▶ _TASK INPUT_:
-.-.-

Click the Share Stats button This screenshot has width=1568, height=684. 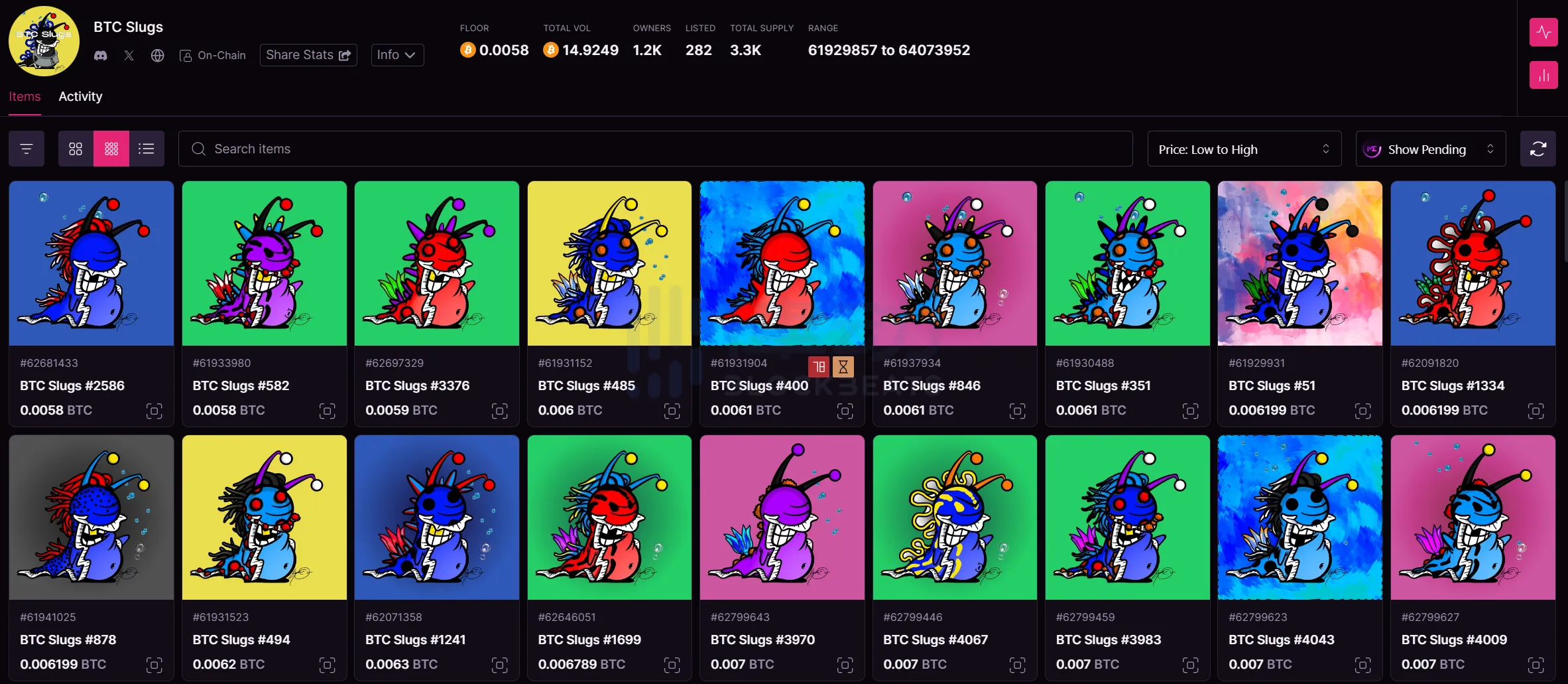pos(308,55)
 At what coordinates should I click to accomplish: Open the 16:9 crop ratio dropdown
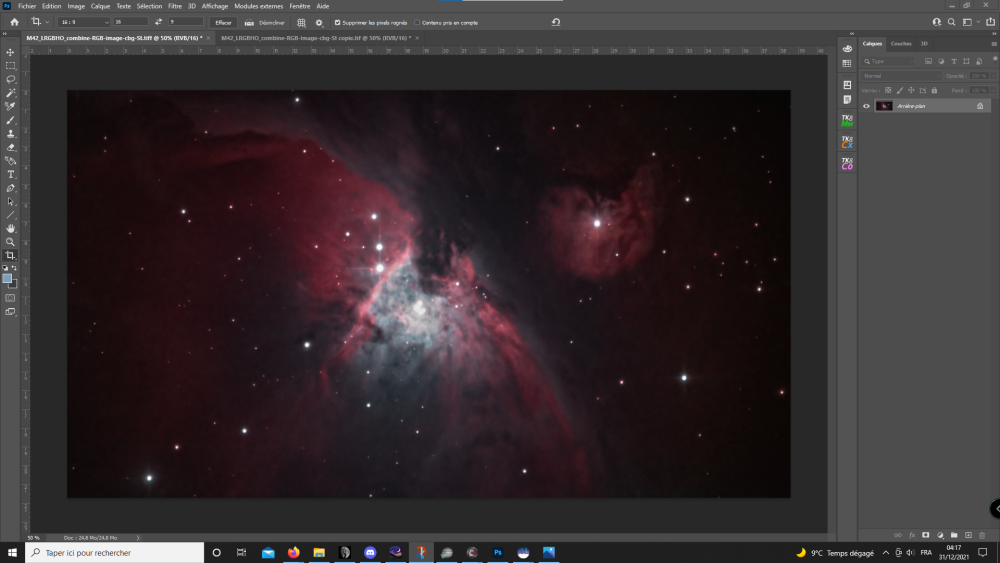click(84, 22)
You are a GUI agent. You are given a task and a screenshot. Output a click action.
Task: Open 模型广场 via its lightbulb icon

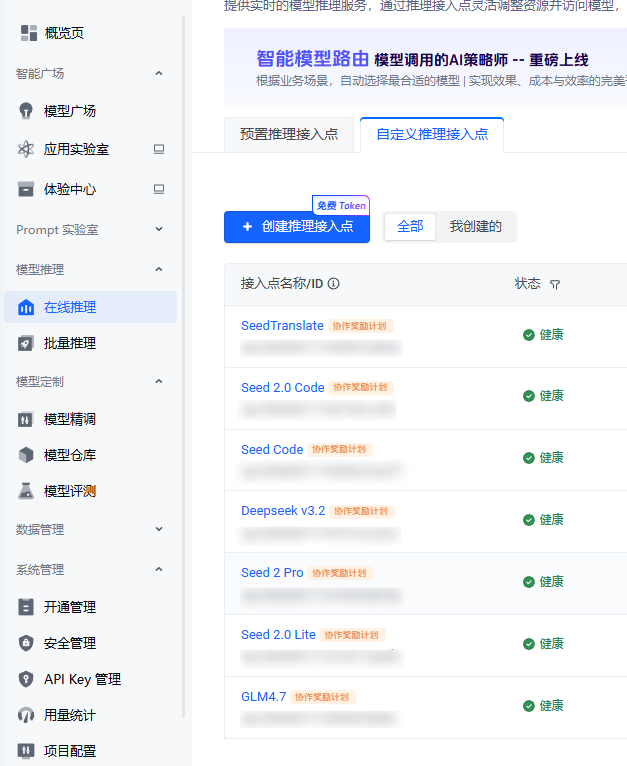(27, 111)
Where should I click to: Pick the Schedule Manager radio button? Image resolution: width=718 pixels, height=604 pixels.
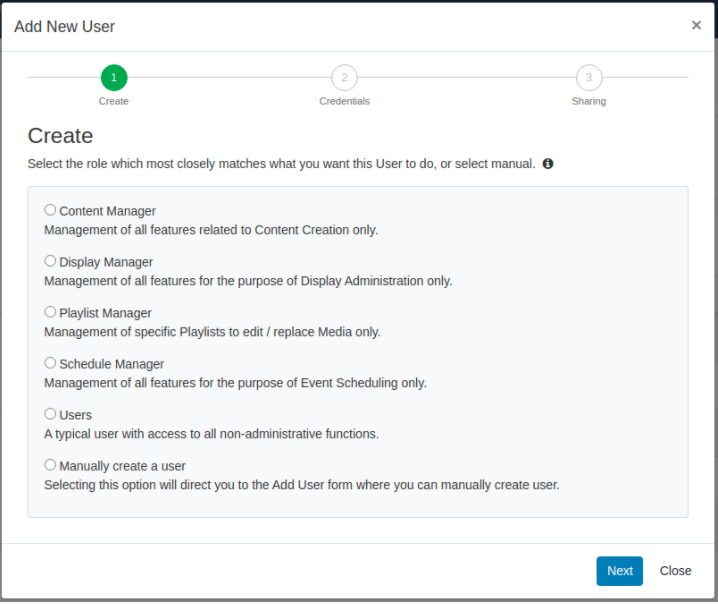click(x=50, y=363)
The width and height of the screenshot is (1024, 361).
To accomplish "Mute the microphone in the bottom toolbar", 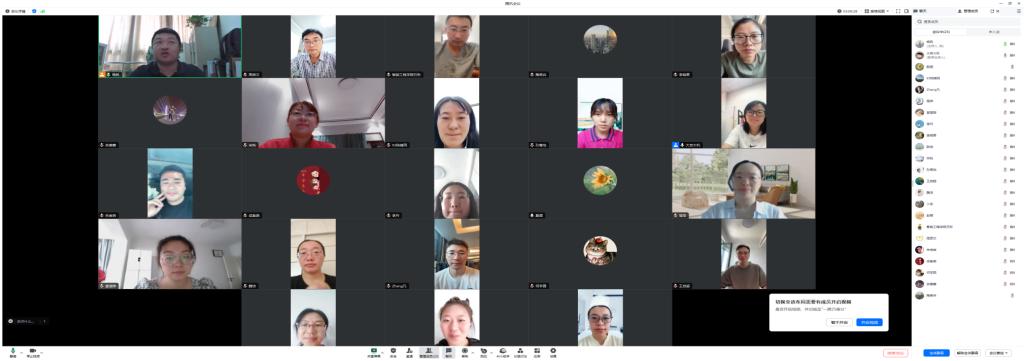I will (x=12, y=352).
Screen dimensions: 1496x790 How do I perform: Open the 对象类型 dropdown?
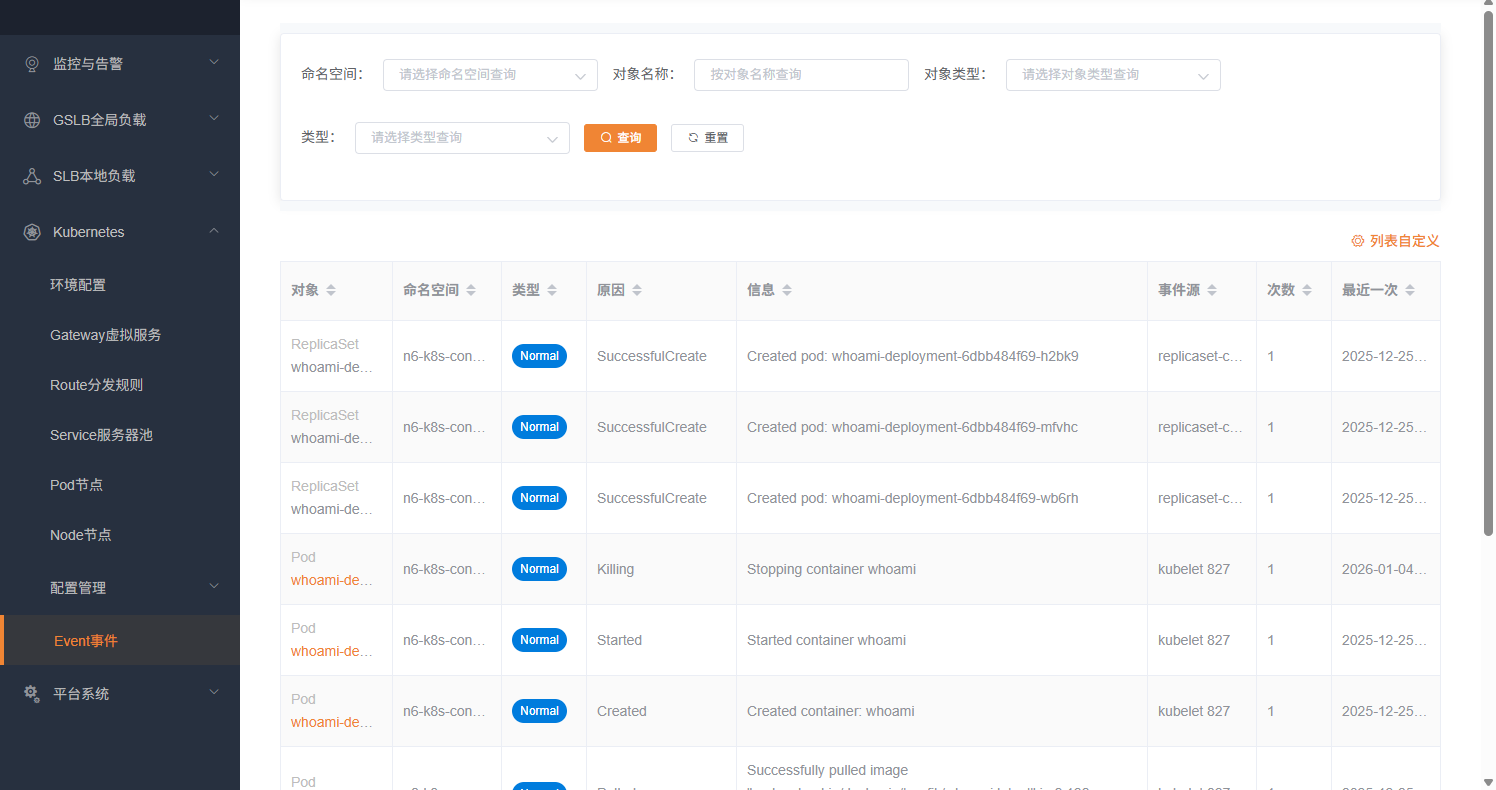click(1113, 74)
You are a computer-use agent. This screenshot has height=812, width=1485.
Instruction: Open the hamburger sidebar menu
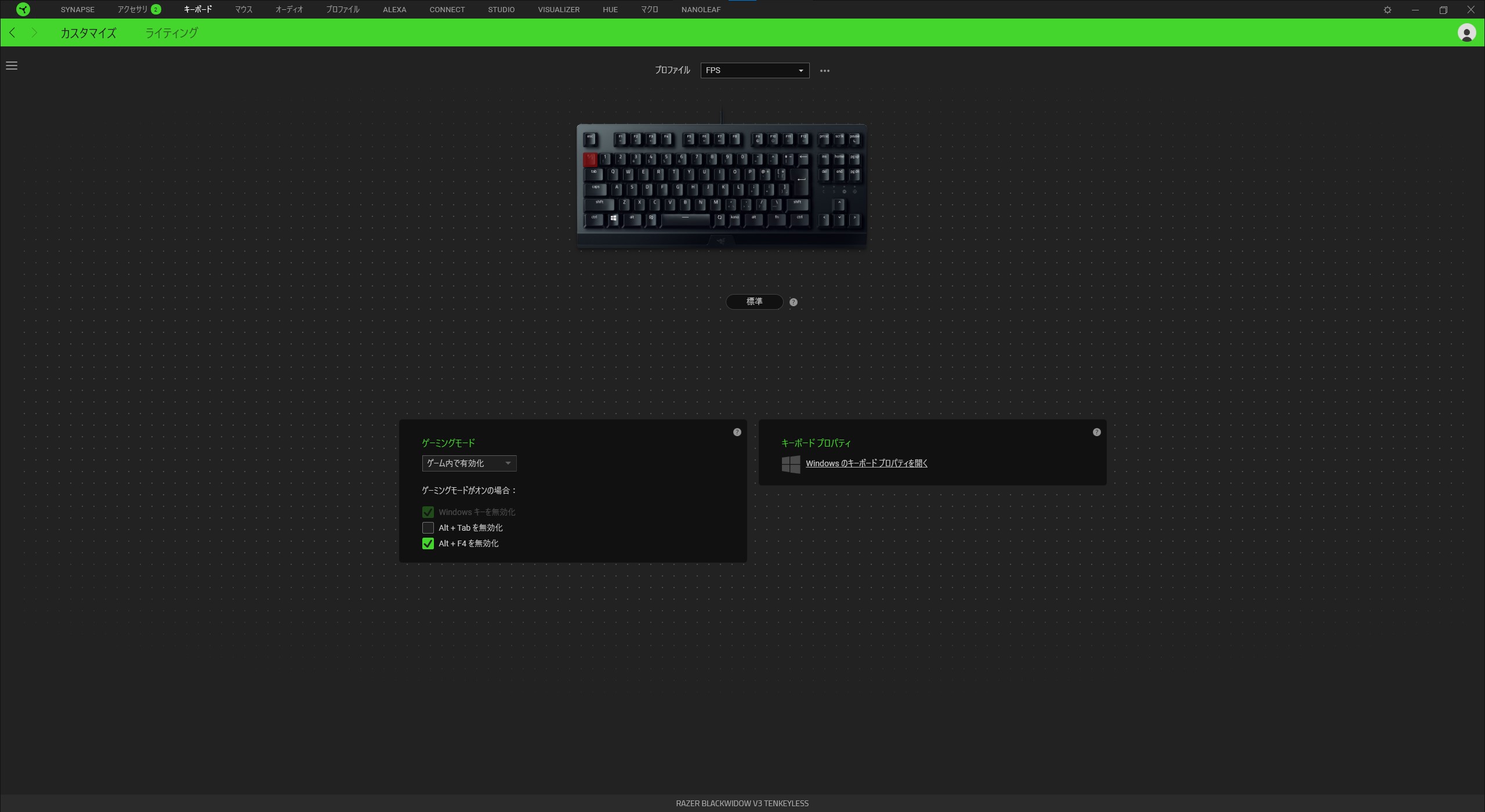(x=12, y=66)
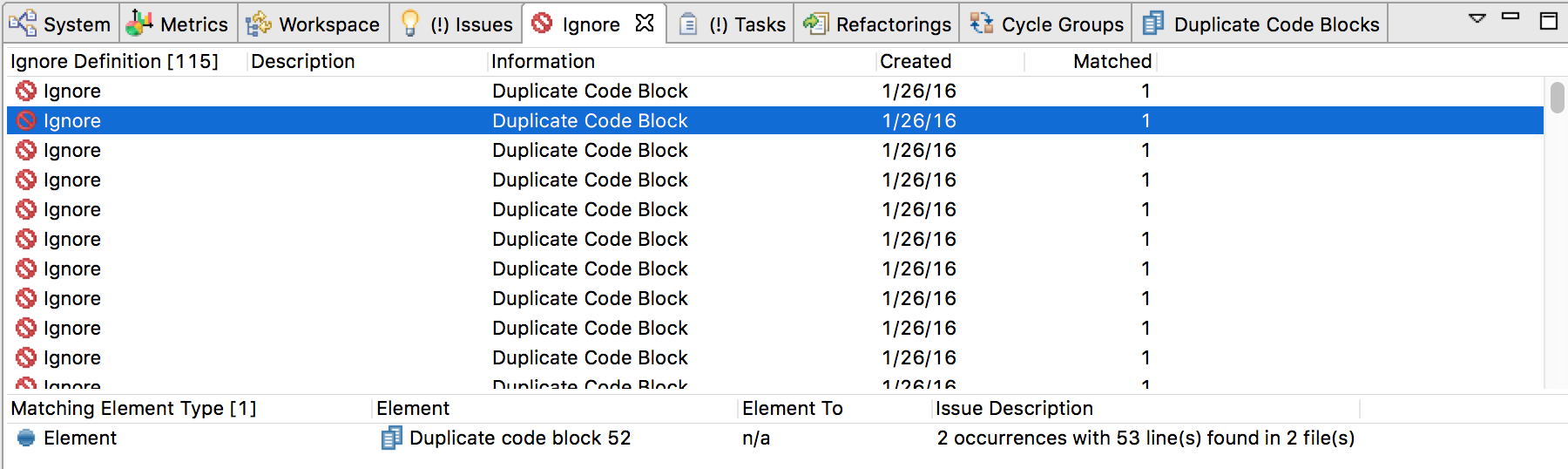Minimize the view panel

click(1511, 17)
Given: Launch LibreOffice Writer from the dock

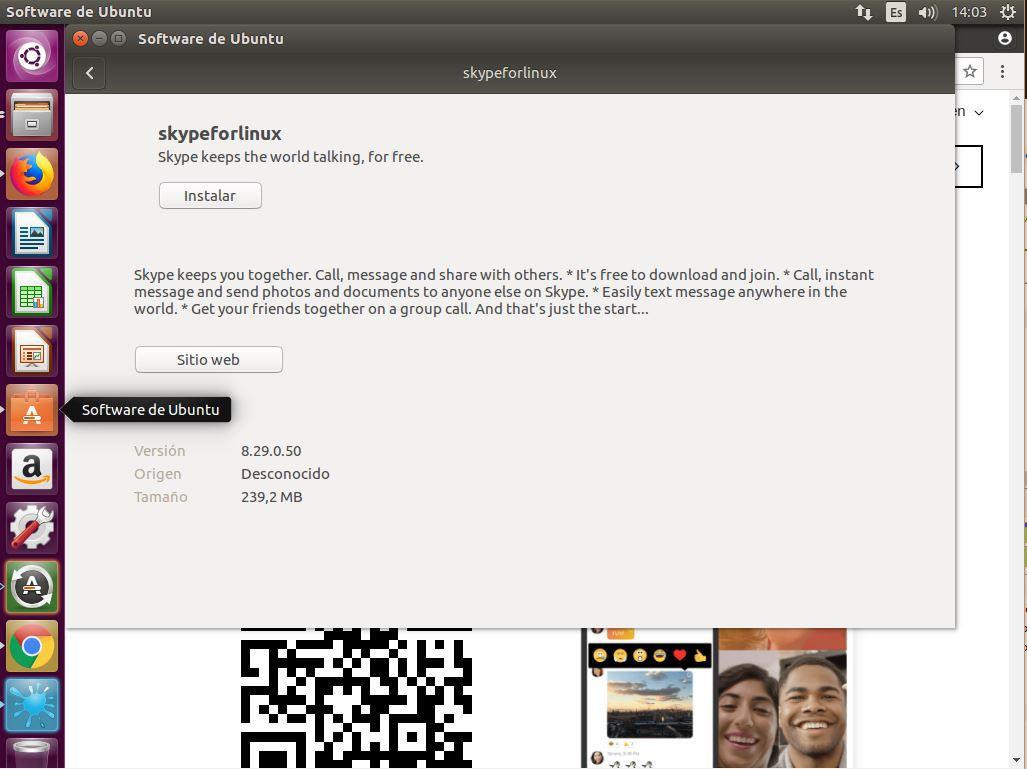Looking at the screenshot, I should tap(32, 233).
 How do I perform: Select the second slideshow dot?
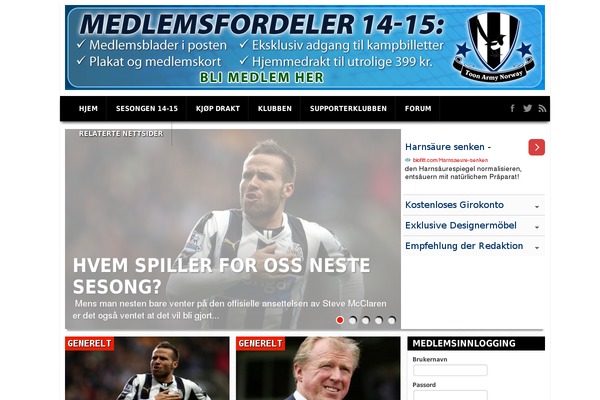click(x=353, y=320)
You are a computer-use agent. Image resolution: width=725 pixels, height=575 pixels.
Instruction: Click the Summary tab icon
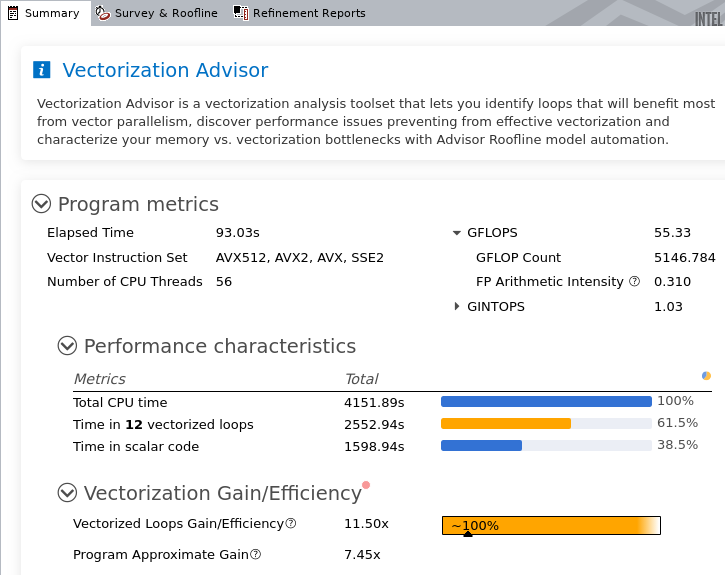click(13, 13)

-.-.-

▶ _WHAT YOU NEED TO DO_:
Line count for the word "computer": work out how many lines of the data above include it, and reply with that number alone.

▶ _SOLUTION TO THE EXERCISE_:
2